Interesting, so it looks like VM deletion is just causing OS to send SIGTERM to kubelet, which then initiates graceful shutdown in 1.21+ clusters. This issue was originally filed for 1.18, which didn't have this feature. I agree in that case the only reason to introduce NoExecute
taint would be to delay node deletion further, beyond VM timeout configured by the cloud provider. I'm not sure how useful that would be though.
To actually avoid the race condition at all, we would have to separate tainting from drain&deletion. That would require changes to ScaleDown interface so that Actuator would have two separate methods for this and Planner would have to be aware of the taints to decide when to taint and when to actually drain&delete.
@jan-skarupa are you up for this? It is definitely a bigger change than just adding NoExecute
taint.
Interesting, so it looks like VM deletion is just causing OS to send SIGTERM to kubelet, which then initiates graceful shutdown in 1.21+ clusters.
I see. That makes sense.
@jan-skarupa are you up for this? It is definitely a bigger change than just adding
NoExecute
taint.
Yeah, I will do it. I need to read through the code some more. I will then outline the solution to check we are on the same page. I should get to it by the end of this week.

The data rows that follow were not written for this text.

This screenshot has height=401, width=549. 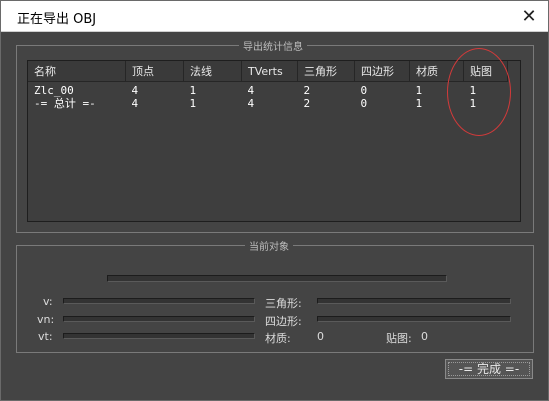 I want to click on column-header-quads: 四边形, so click(x=382, y=72).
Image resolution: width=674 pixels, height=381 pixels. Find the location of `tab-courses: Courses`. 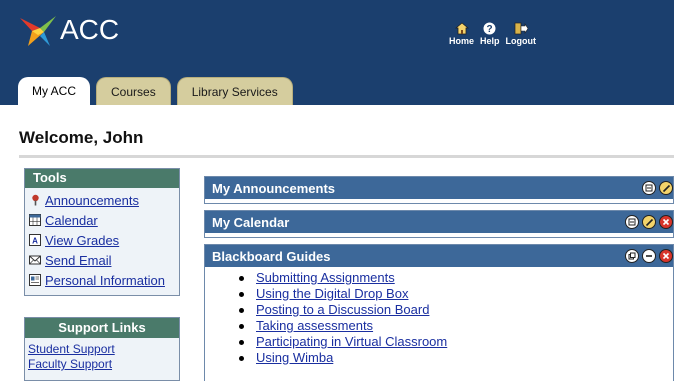

tab-courses: Courses is located at coordinates (134, 91).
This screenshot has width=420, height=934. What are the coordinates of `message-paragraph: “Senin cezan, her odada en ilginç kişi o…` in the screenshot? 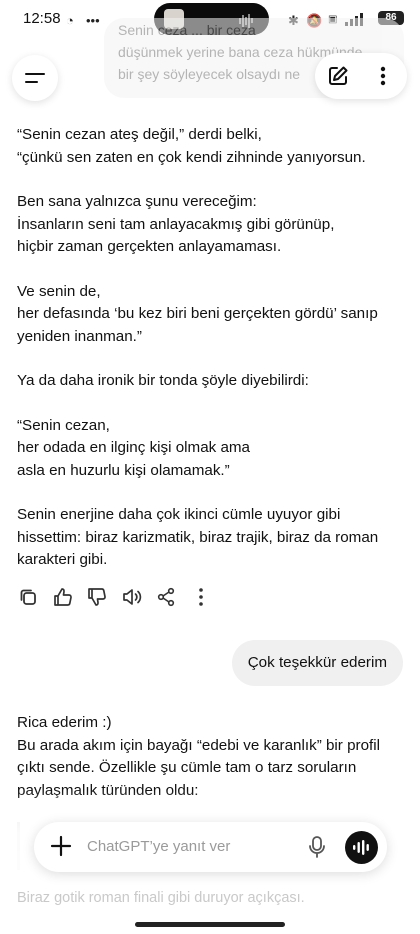 It's located at (134, 448).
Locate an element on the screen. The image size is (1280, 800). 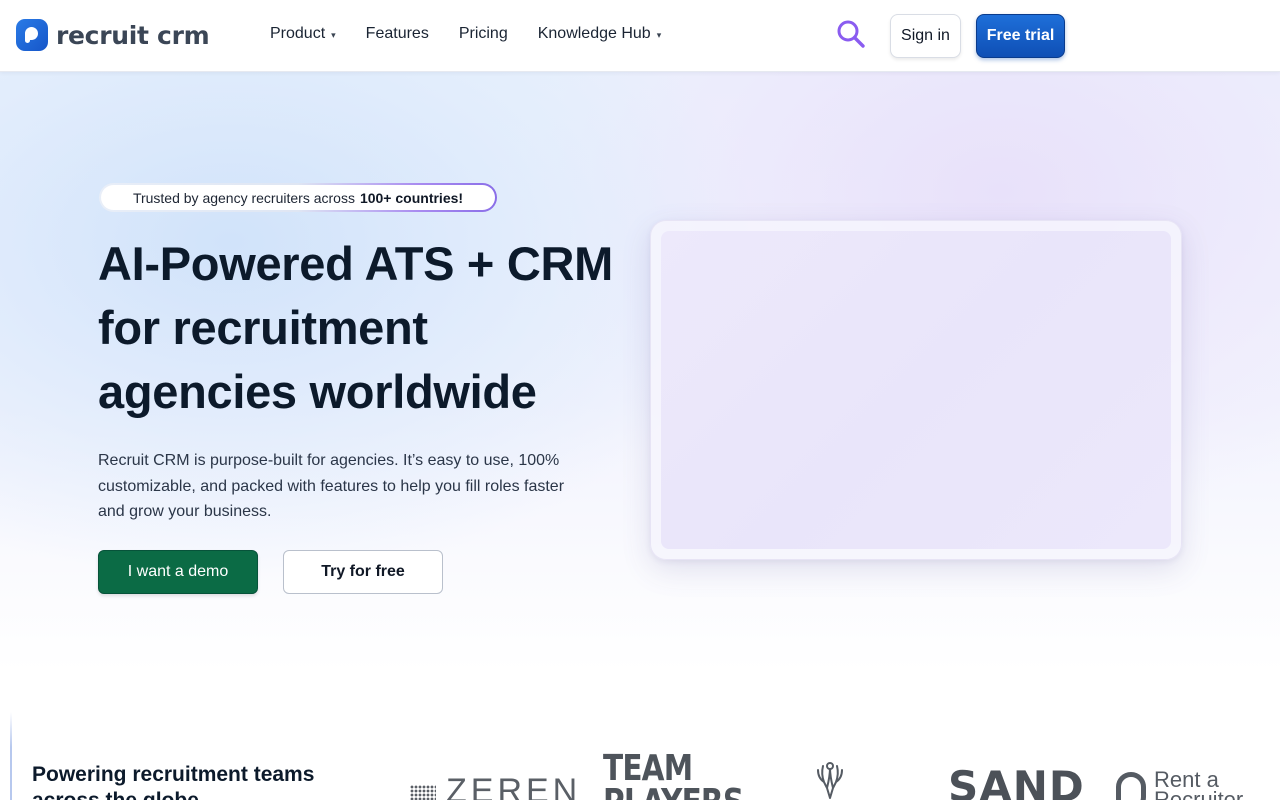
client-logo-text: ZEREN is located at coordinates (514, 786).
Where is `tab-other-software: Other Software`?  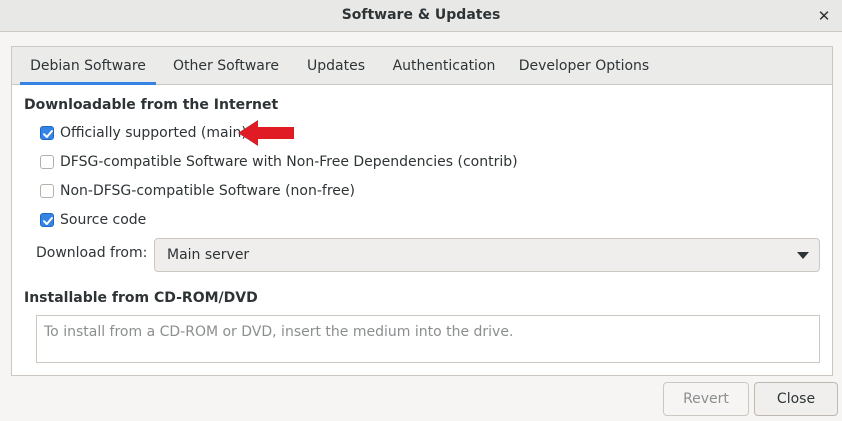
tab-other-software: Other Software is located at coordinates (226, 66).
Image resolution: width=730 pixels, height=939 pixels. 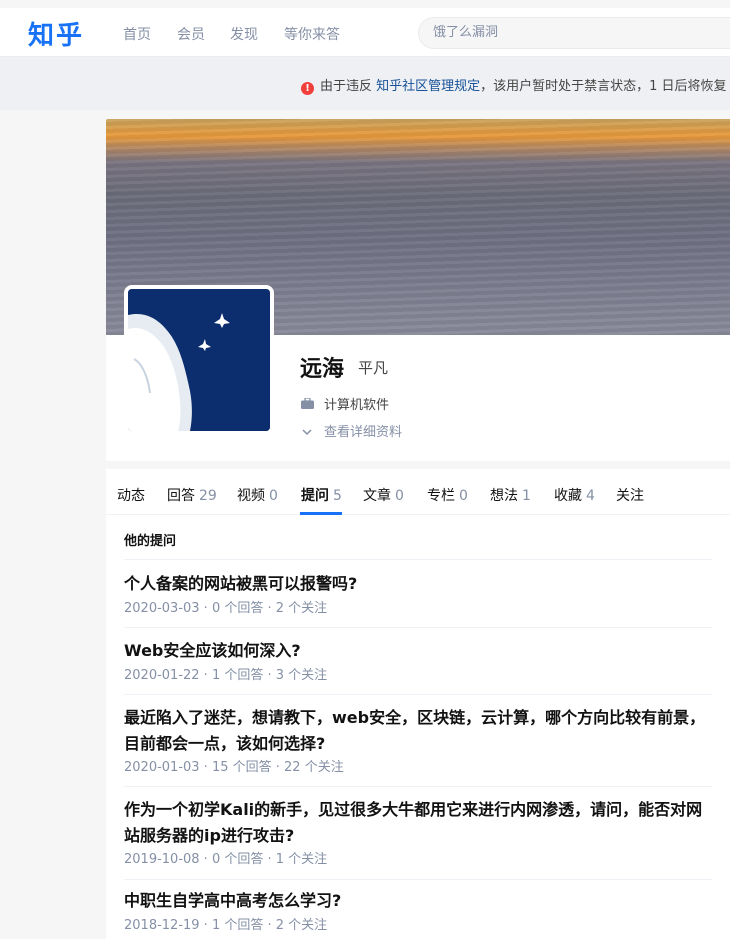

I talked offline about this with @MaciekPytel. The conclusion we came up with was that it should be both simpler and less risky if Actuator treat empty node becoming non-empty as an error. Triggering drain on the node would be problematic because it is possible the node being deleted is the only place the new pod can run. If we trigger drain without re-running scale down simulation, we may prevent a workload from running and it will have to wait for another scale up. The alternaitve to taint it in one loop iteration and then delete in the next one would solve this problem, but would also significantly slow down scale down of empty nodes in large clusters (CA iterations tend to take more time there).
So, I think a reasonable compromise here would be to change actuation of empty nodes to work as follows:
- Taint the nodes.
- Sleep for a predefined time (5s? the point here is to wait for pods cache to become up-to-date after tainting the nodes)
- Check if there are no non-DS pods on the node, error out (&untaint) if something got scheduled
- If there was no error, proceed with VM deletion.
Note: steps 2-4 should be done in a separate goroutine, only tainting is synchronous.